We have the equations of two diameters. We know that all the diameters meet at the center. So we can find the coordinates of the center by solving the equations.

We have equations,

$3x - 4y - 7 = 0$… (1)

$2x - 3y - 5 = 0$… (2)

To solve we can subtract 2 times equation (1) from 3 times equation (2)

$\,\,\,\,\,\,\,\,\,6x - 9y - 15 = 0$

$\underline {\left( - \right)6x - 8y - 14 = 0}$

$\,\,\,\,\,\,\,\,0x - 1y - \,\,\,\,\,1\,\, = 0$

$\Rightarrow y = - 1$

Substituting the value of y in equation (2), we get the value of x

$\Rightarrow 2x - 3\left( { - 1} \right) - 5 = 0$

On simplification we get,

$\Rightarrow 2x + 3 - 5 = 0$

On solving for x we get,

$\Rightarrow 2x = 2$

On dividing the equation by 2 we get,

$\Rightarrow x = 1$

Therefore, the centre of the circle is$\left( {1, - 1} \right)$.

We have the area of the circle as $49\pi$ square units.
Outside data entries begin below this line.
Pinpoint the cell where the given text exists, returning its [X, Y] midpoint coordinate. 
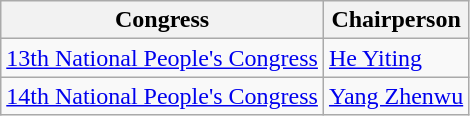
14th National People's Congress [162, 96]
Yang Zhenwu [396, 96]
13th National People's Congress [162, 58]
Congress [162, 20]
Chairperson [396, 20]
He Yiting [396, 58]
Determine the (X, Y) coordinate at the center of the cell enclosing the given text.  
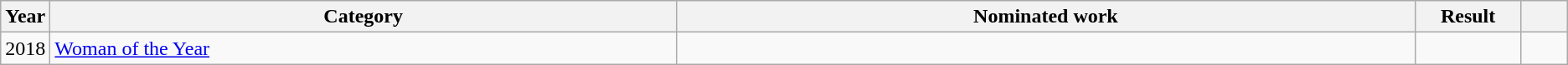
Result (1467, 17)
Nominated work (1046, 17)
Category (364, 17)
Year (25, 17)
2018 (25, 49)
Woman of the Year (364, 49)
Find where the given text appears and provide that cell's center as (x, y) coordinate. 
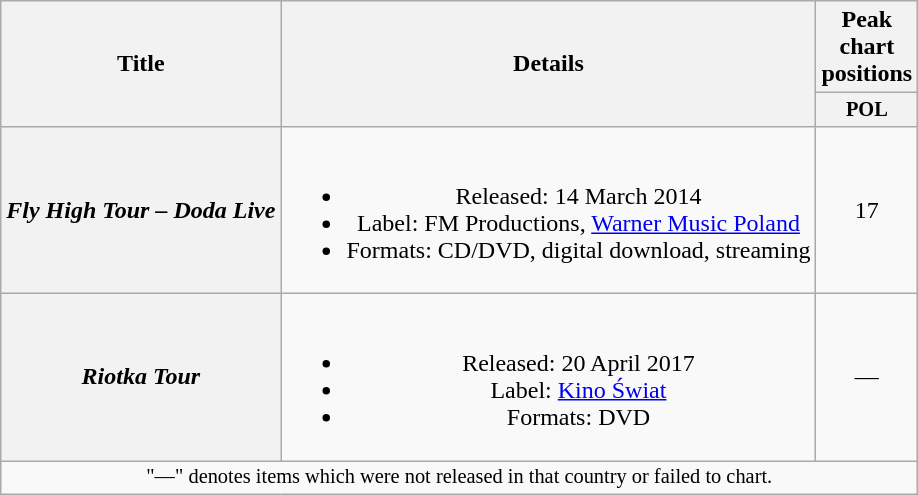
Fly High Tour – Doda Live (141, 210)
POL (867, 110)
Released: 20 April 2017Label: Kino ŚwiatFormats: DVD (548, 378)
"—" denotes items which were not released in that country or failed to chart. (460, 478)
— (867, 378)
Peak chart positions (867, 47)
Released: 14 March 2014Label: FM Productions, Warner Music PolandFormats: CD/DVD, digital download, streaming (548, 210)
17 (867, 210)
Details (548, 64)
Title (141, 64)
Riotka Tour (141, 378)
Detect which cell encompasses the target text, then output its [X, Y] center coordinate. 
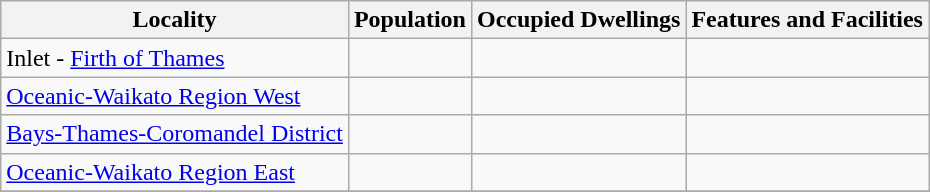
Bays-Thames-Coromandel District [175, 134]
Inlet - Firth of Thames [175, 58]
Oceanic-Waikato Region East [175, 172]
Oceanic-Waikato Region West [175, 96]
Features and Facilities [808, 20]
Locality [175, 20]
Population [410, 20]
Occupied Dwellings [578, 20]
Output the (X, Y) coordinate of the center of the cell containing the given text.  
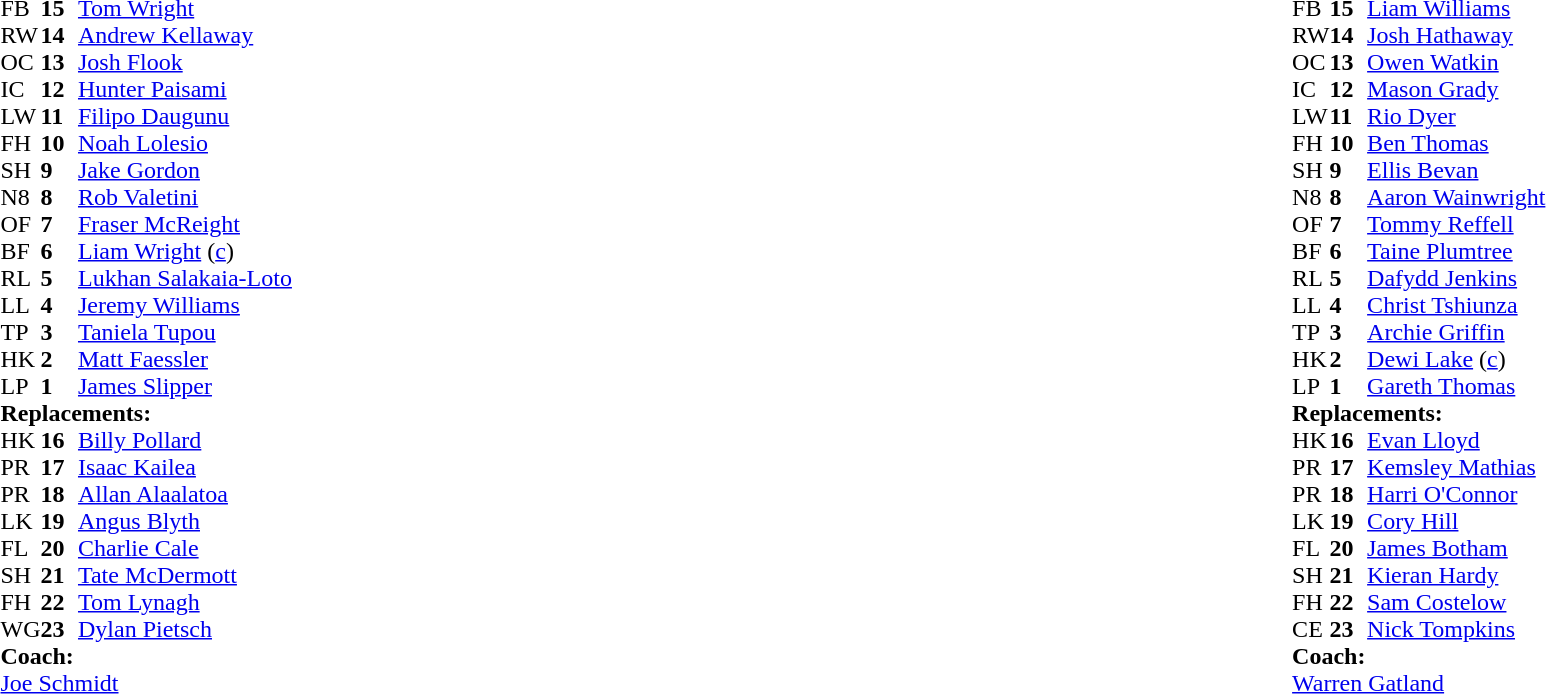
WG (20, 630)
Cory Hill (1456, 522)
Rob Valetini (185, 198)
Nick Tompkins (1456, 630)
Sam Costelow (1456, 602)
Jake Gordon (185, 170)
Evan Lloyd (1456, 440)
Noah Lolesio (185, 144)
Dewi Lake (c) (1456, 360)
Dylan Pietsch (185, 630)
Dafydd Jenkins (1456, 278)
Isaac Kailea (185, 468)
Taine Plumtree (1456, 252)
Andrew Kellaway (185, 36)
CE (1311, 630)
Archie Griffin (1456, 332)
Kieran Hardy (1456, 576)
Lukhan Salakaia-Loto (185, 278)
Mason Grady (1456, 90)
Matt Faessler (185, 360)
Ben Thomas (1456, 144)
Kemsley Mathias (1456, 468)
Filipo Daugunu (185, 116)
Aaron Wainwright (1456, 198)
Tom Lynagh (185, 602)
Hunter Paisami (185, 90)
Billy Pollard (185, 440)
Christ Tshiunza (1456, 306)
Rio Dyer (1456, 116)
Liam Wright (c) (185, 252)
James Botham (1456, 548)
Taniela Tupou (185, 332)
Josh Hathaway (1456, 36)
Tommy Reffell (1456, 224)
Charlie Cale (185, 548)
Angus Blyth (185, 522)
Owen Watkin (1456, 62)
Gareth Thomas (1456, 386)
James Slipper (185, 386)
Josh Flook (185, 62)
Jeremy Williams (185, 306)
Tate McDermott (185, 576)
Allan Alaalatoa (185, 494)
Fraser McReight (185, 224)
Harri O'Connor (1456, 494)
Ellis Bevan (1456, 170)
Capture the cell that displays the provided text and extract its (X, Y) central coordinate. 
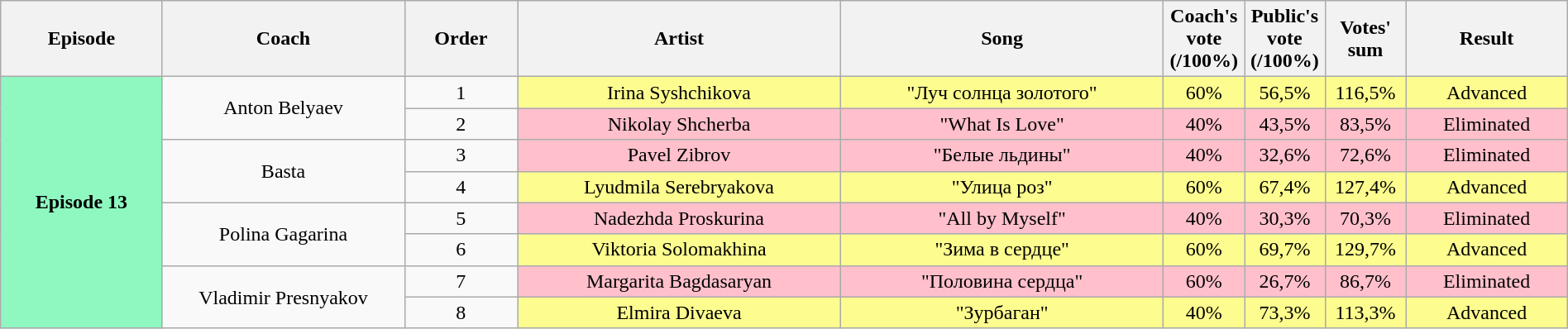
Coach's vote (/100%) (1204, 39)
26,7% (1285, 281)
Margarita Bagdasaryan (680, 281)
4 (461, 187)
"Зурбаган" (1002, 313)
"What Is Love" (1002, 124)
Elmira Divaeva (680, 313)
129,7% (1365, 250)
1 (461, 93)
Pavel Zibrov (680, 155)
Public's vote (/100%) (1285, 39)
Votes' sum (1365, 39)
8 (461, 313)
Viktoria Solomakhina (680, 250)
Result (1487, 39)
Vladimir Presnyakov (283, 297)
Polina Gagarina (283, 234)
70,3% (1365, 218)
"Улица роз" (1002, 187)
86,7% (1365, 281)
30,3% (1285, 218)
83,5% (1365, 124)
Lyudmila Serebryakova (680, 187)
Basta (283, 171)
Coach (283, 39)
Irina Syshchikova (680, 93)
113,3% (1365, 313)
3 (461, 155)
Song (1002, 39)
73,3% (1285, 313)
Artist (680, 39)
56,5% (1285, 93)
72,6% (1365, 155)
"Половина сердца" (1002, 281)
6 (461, 250)
"Белые льдины" (1002, 155)
2 (461, 124)
69,7% (1285, 250)
32,6% (1285, 155)
"Зима в сердце" (1002, 250)
"Луч солнца золотого" (1002, 93)
Episode (81, 39)
"All by Myself" (1002, 218)
Nikolay Shcherba (680, 124)
5 (461, 218)
127,4% (1365, 187)
Episode 13 (81, 203)
116,5% (1365, 93)
Nadezhda Proskurina (680, 218)
Order (461, 39)
7 (461, 281)
Anton Belyaev (283, 108)
43,5% (1285, 124)
67,4% (1285, 187)
For the text-containing cell, return its midpoint in (x, y) coordinate format. 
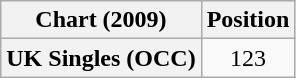
Chart (2009) (101, 20)
UK Singles (OCC) (101, 58)
123 (248, 58)
Position (248, 20)
From the cell containing the given text, extract its center point as (x, y) coordinate. 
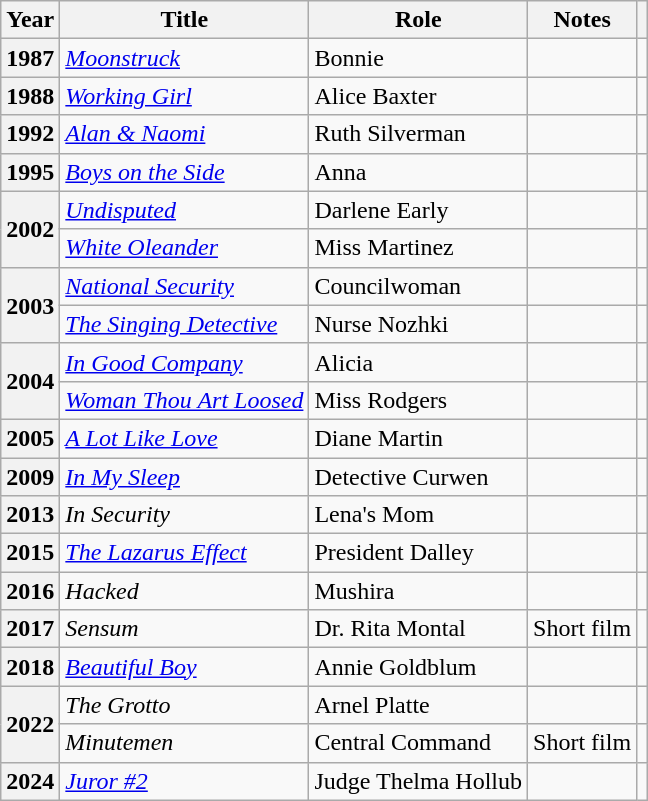
Woman Thou Art Loosed (184, 400)
Bonnie (418, 58)
Judge Thelma Hollub (418, 781)
Beautiful Boy (184, 667)
2013 (30, 515)
1995 (30, 172)
2015 (30, 553)
A Lot Like Love (184, 438)
Alice Baxter (418, 96)
2003 (30, 305)
Miss Martinez (418, 248)
Detective Curwen (418, 477)
Nurse Nozhki (418, 324)
Central Command (418, 743)
In Good Company (184, 362)
Ruth Silverman (418, 134)
Year (30, 20)
White Oleander (184, 248)
Alicia (418, 362)
1992 (30, 134)
Sensum (184, 629)
National Security (184, 286)
Working Girl (184, 96)
Arnel Platte (418, 705)
Undisputed (184, 210)
Councilwoman (418, 286)
President Dalley (418, 553)
Juror #2 (184, 781)
1987 (30, 58)
Moonstruck (184, 58)
Alan & Naomi (184, 134)
Hacked (184, 591)
The Grotto (184, 705)
In Security (184, 515)
2022 (30, 724)
Mushira (418, 591)
Boys on the Side (184, 172)
2009 (30, 477)
The Lazarus Effect (184, 553)
2005 (30, 438)
Darlene Early (418, 210)
Minutemen (184, 743)
The Singing Detective (184, 324)
Notes (582, 20)
2024 (30, 781)
1988 (30, 96)
Anna (418, 172)
2004 (30, 381)
Annie Goldblum (418, 667)
2016 (30, 591)
2018 (30, 667)
In My Sleep (184, 477)
Miss Rodgers (418, 400)
Title (184, 20)
Diane Martin (418, 438)
Role (418, 20)
2002 (30, 229)
Dr. Rita Montal (418, 629)
Lena's Mom (418, 515)
2017 (30, 629)
Scan for the cell matching the given text and deliver its [X, Y] coordinate at center. 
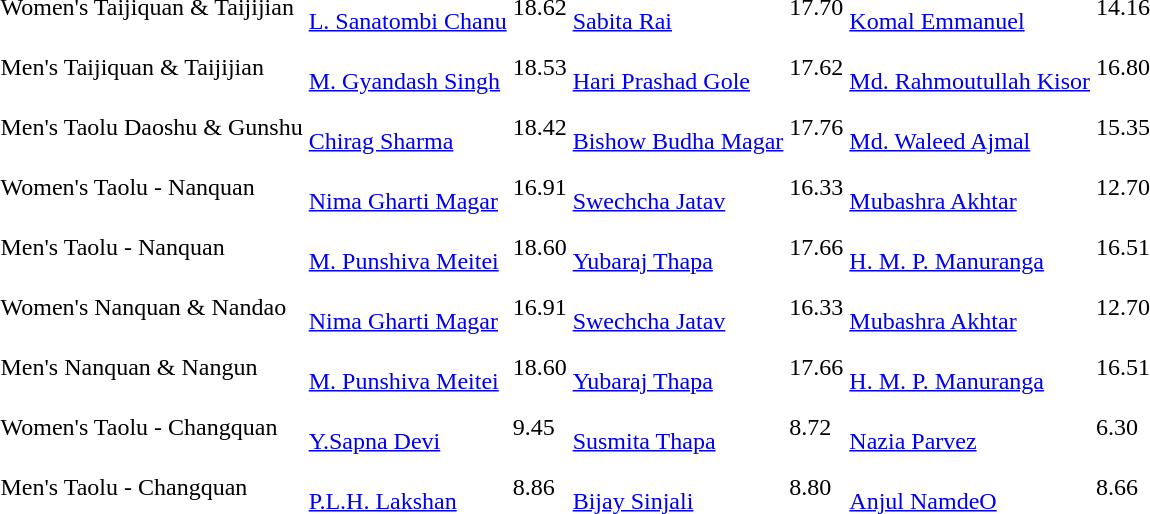
18.53 [540, 68]
Bishow Budha Magar [678, 128]
Y.Sapna Devi [408, 428]
18.42 [540, 128]
M. Gyandash Singh [408, 68]
Md. Waleed Ajmal [970, 128]
Md. Rahmoutullah Kisor [970, 68]
Chirag Sharma [408, 128]
Nazia Parvez [970, 428]
17.62 [816, 68]
Susmita Thapa [678, 428]
Hari Prashad Gole [678, 68]
8.72 [816, 428]
17.76 [816, 128]
9.45 [540, 428]
Scan for the cell matching the given text and deliver its [X, Y] coordinate at center. 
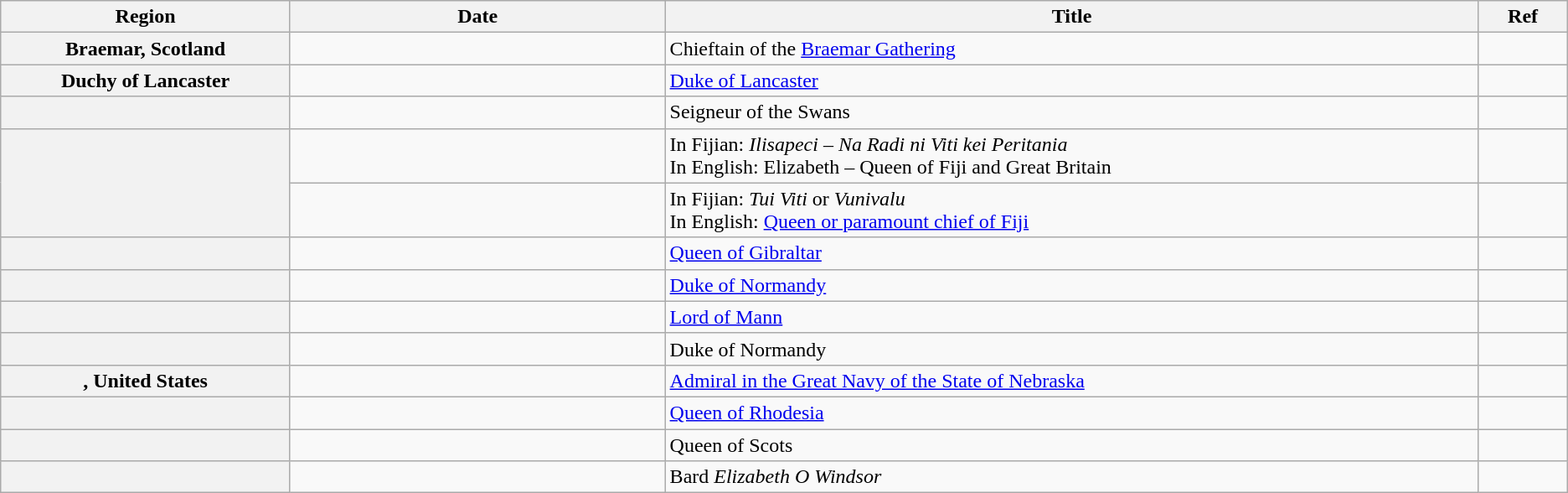
In Fijian: Ilisapeci – Na Radi ni Viti kei PeritaniaIn English: Elizabeth – Queen of Fiji and Great Britain [1072, 156]
Ref [1523, 17]
Braemar, Scotland [146, 49]
Date [477, 17]
Seigneur of the Swans [1072, 112]
In Fijian: Tui Viti or VunivaluIn English: Queen or paramount chief of Fiji [1072, 209]
Queen of Rhodesia [1072, 412]
Region [146, 17]
Bard Elizabeth O Windsor [1072, 477]
Lord of Mann [1072, 317]
, United States [146, 380]
Duchy of Lancaster [146, 80]
Queen of Gibraltar [1072, 253]
Queen of Scots [1072, 445]
Admiral in the Great Navy of the State of Nebraska [1072, 380]
Duke of Lancaster [1072, 80]
Title [1072, 17]
Chieftain of the Braemar Gathering [1072, 49]
Scan for the cell matching the given text and deliver its (X, Y) coordinate at center. 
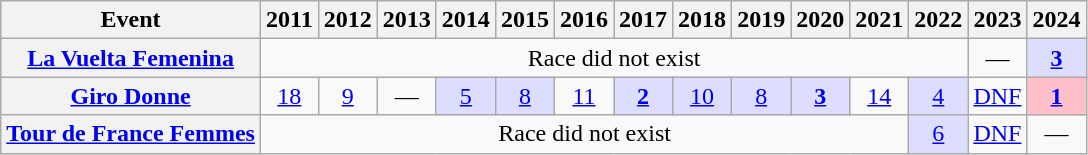
1 (1056, 96)
5 (466, 96)
2024 (1056, 20)
2016 (584, 20)
2014 (466, 20)
9 (348, 96)
2021 (880, 20)
Giro Donne (131, 96)
2013 (406, 20)
4 (938, 96)
2022 (938, 20)
2020 (820, 20)
Event (131, 20)
6 (938, 134)
La Vuelta Femenina (131, 58)
11 (584, 96)
2017 (644, 20)
2 (644, 96)
2012 (348, 20)
Tour de France Femmes (131, 134)
2023 (998, 20)
2011 (289, 20)
2019 (762, 20)
2015 (524, 20)
2018 (702, 20)
10 (702, 96)
18 (289, 96)
14 (880, 96)
Output the (x, y) coordinate of the center of the cell containing the given text.  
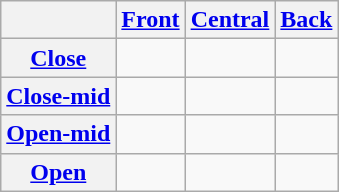
Central (230, 20)
Close-mid (58, 96)
Front (150, 20)
Open-mid (58, 134)
Open (58, 172)
Back (306, 20)
Close (58, 58)
Return the (X, Y) coordinate for the center point of the cell that contains the specified text.  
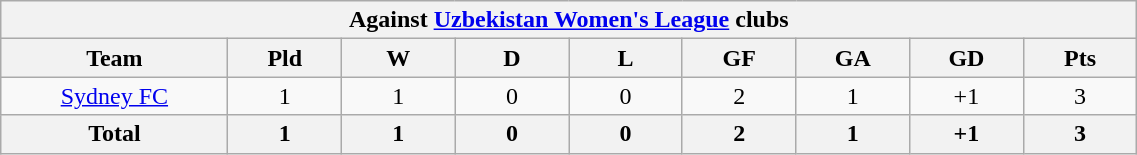
Pld (285, 58)
GA (853, 58)
Team (114, 58)
W (399, 58)
D (512, 58)
Sydney FC (114, 96)
GF (739, 58)
L (626, 58)
Total (114, 134)
Pts (1080, 58)
Against Uzbekistan Women's League clubs (569, 20)
GD (967, 58)
From the cell containing the given text, extract its center point as (x, y) coordinate. 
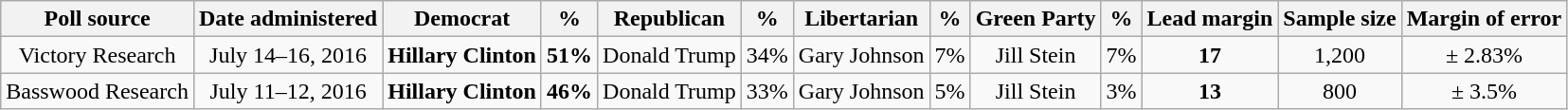
51% (568, 55)
Sample size (1340, 19)
Victory Research (98, 55)
± 2.83% (1484, 55)
46% (568, 91)
1,200 (1340, 55)
3% (1122, 91)
Republican (670, 19)
5% (949, 91)
Date administered (288, 19)
± 3.5% (1484, 91)
Basswood Research (98, 91)
Democrat (462, 19)
Margin of error (1484, 19)
July 11–12, 2016 (288, 91)
13 (1210, 91)
Green Party (1036, 19)
33% (767, 91)
Poll source (98, 19)
Libertarian (861, 19)
Lead margin (1210, 19)
34% (767, 55)
17 (1210, 55)
800 (1340, 91)
July 14–16, 2016 (288, 55)
Output the [x, y] coordinate of the center of the cell containing the given text.  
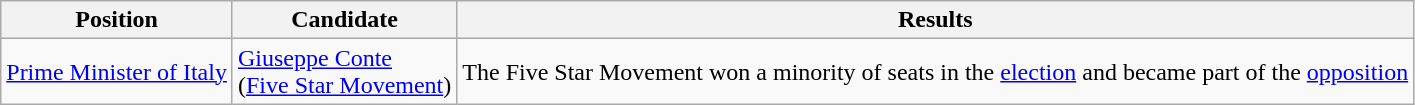
Results [936, 20]
Prime Minister of Italy [117, 72]
The Five Star Movement won a minority of seats in the election and became part of the opposition [936, 72]
Giuseppe Conte(Five Star Movement) [344, 72]
Candidate [344, 20]
Position [117, 20]
Locate the cell with the specified text and output its [x, y] center coordinate. 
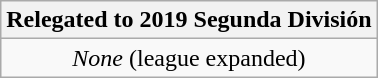
None (league expanded) [189, 58]
Relegated to 2019 Segunda División [189, 20]
Determine the [x, y] coordinate at the center of the cell enclosing the given text.  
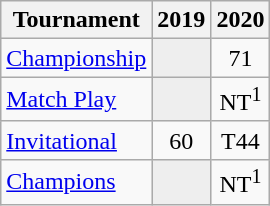
60 [182, 140]
2020 [240, 20]
Match Play [76, 100]
2019 [182, 20]
Invitational [76, 140]
71 [240, 58]
Tournament [76, 20]
T44 [240, 140]
Champions [76, 182]
Championship [76, 58]
Return the (X, Y) coordinate for the center point of the cell that contains the specified text.  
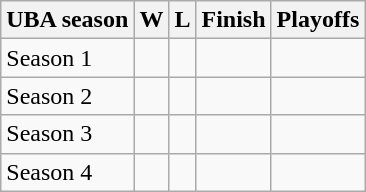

The equation of area is given by$A = \pi {r^2}$. On substituting the value of the area, we can find the radius.

$\Rightarrow 49\pi = \pi {r^2}$

$\Rightarrow {r^2} = 49$

Taking the square root on both sides, we get,

$\Rightarrow r = 7$.

Now we have a radius of 7 units.

We know that equation of a circle with centre$\left( {{x_0},{y_0}} \right)$and radius r is given by${\left( {x - {x_0}} \right)^2} + {\left( {y - {y_0}} \right)^2} = {r^2}$

On substituting the values of centre and radius, we get,

${\left( {x - 1} \right)^2} + {\left( {y + 1} \right)^2} = {7^2}$

On expanding the squares we get,

$\Rightarrow$ ${x^2} - 2x + 1 + {y^2} + 2y + 1 = 49$

On rearranging, we get,

$\Rightarrow$ ${x^2} + {y^2} - 2x + 2y - 47 = 0$

So the required equation of the circle is ${x^2} + {y^2} - 2x + 2y - 47 = 0$

Therefore the correct answer is option C.

Note:**** The point of intersection of 2 lines can be found out by solving the equations of the line. A circle is the collection of all points in a plane that are equidistant from a fixed point. This fixed point is called the center of the circle and the constant distance is called the radius. A line connecting two points on a circle is called a chord. The largest chord of a circle is its diameter. It passes through the center and has a length of twice the radius.